Sorry, but no. All of them were enjoyable, and I don’t have
favorites.
I enjoy meeting everyone who’s fun to be around, regardless of their
celebrity (or not) status.

What does the future hold for technology in your view? What do you predict will be
the biggest technological change we’ll see in the next decade?

Technology is not constant. It grows at X rate. What many do not
know is that X rate grows at Y rate. And what even fewer realize is
that
Y rate grows at Z rate. Z rate is very low, but Y rate has been
astronomical since (literally) the beginning of time. X rate is now
tremendous, promising a faster computer next month. When computers
were first invented, it took a decade to release the next product.

In
other more confusing words, technology will continue to advance at a
rate that will continue to advance at a rate that will continue to
advance; this spawned the extremely fast artificial evolution now
occurring in electronic products.

Is there one advance, though, that you think we will see in the
next
decade?
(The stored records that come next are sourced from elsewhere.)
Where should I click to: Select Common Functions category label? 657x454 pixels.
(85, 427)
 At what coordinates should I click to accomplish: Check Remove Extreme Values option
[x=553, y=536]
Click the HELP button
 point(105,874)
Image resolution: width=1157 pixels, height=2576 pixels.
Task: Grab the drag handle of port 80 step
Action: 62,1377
In an essay you wrote that is posted on the Internet (http://www.kurzweilai.net/meme/frame.html?main=/articles/art0001.html) you mentioned a car that you can tell to “go to Wal-Mart.” Is
that something you expect to see?

Don’t read too much into [my essay titled] “The Future.” It’s a mishmash mix of my
memes
and my dreams.

In other, less esoteric terms, “The Future” is a
combination of what I really think will happen and fantasies. The
Wal-Mart story is something I really think will happen. The baby
born
with a PCMCIA card slot is not.

You began to read at 18 months. What is your favorite book?

My favorite book is “When Things Start to Think” by Neil
Gershenfeld, professor and director of the Center for Bits and Atoms
at MIT. I
recommend it to anyone.

Why did you like that book so much? You struck up a correspondence with Gershenfeld as a result of reading it didn’t you?

Why does a rose smell sweet? Why do I like that book so much? Is
there
intelligent life in space? These questions have yet to be answered
by
science. Science is unruffled by this, and still progressing at — among
other places — MIT.

“When Things Start to Think” was written by [the] head of the Things that Think consortium,
now
known as the Center for Bits & Atoms, at the MIT Media Lab. As I
really
enjoyed his book, I decided to write him a half-congratulatory,
half-begging for more letter to him. This started up a
correspondence
between us, and through this correspondence, I received the Lego
Mindstorms Robotic Invention System. After a period of void in our
communications, I received a letter in November [1999] inviting me to speak
at
the turn of the millennium celebration. After that, as they say,
it’s
all history.

What’s next for you? Graduate school, business, ruling the world?

I don’t know when I’ll graduate [from UMBC]; in fact, I do not expect anything
of my
graduation, except that I expect to graduate and hopefully be a
smarter
and wiser person. I’m hoping to not long from now be taking
graduate-level classes, but am in no rush to graduate with my bachelor’s.

After my degrees at UMBC are finished, I plan to go to the MIT Media
Lab (http://www.media.mit.edu/); for graduate school, then proceed to
start
my own business. Eventually, within the next 10 to 15 years, I need to
get something of a working version of the IDEA protocol working,
which
would be a full-time job for many years.

By buying out Microsoft,
AOL Time Warner, Broderbund and the Office of Homeland Security
(Armed
Forces, Pentagon, DoD, etc.), I could conceivably rule the world.
😉 Not that I would do such a thing – I have no desire to rule the
world
nor save the world; my goal is simply to make the world a better
place in whatever ways small or large that I can.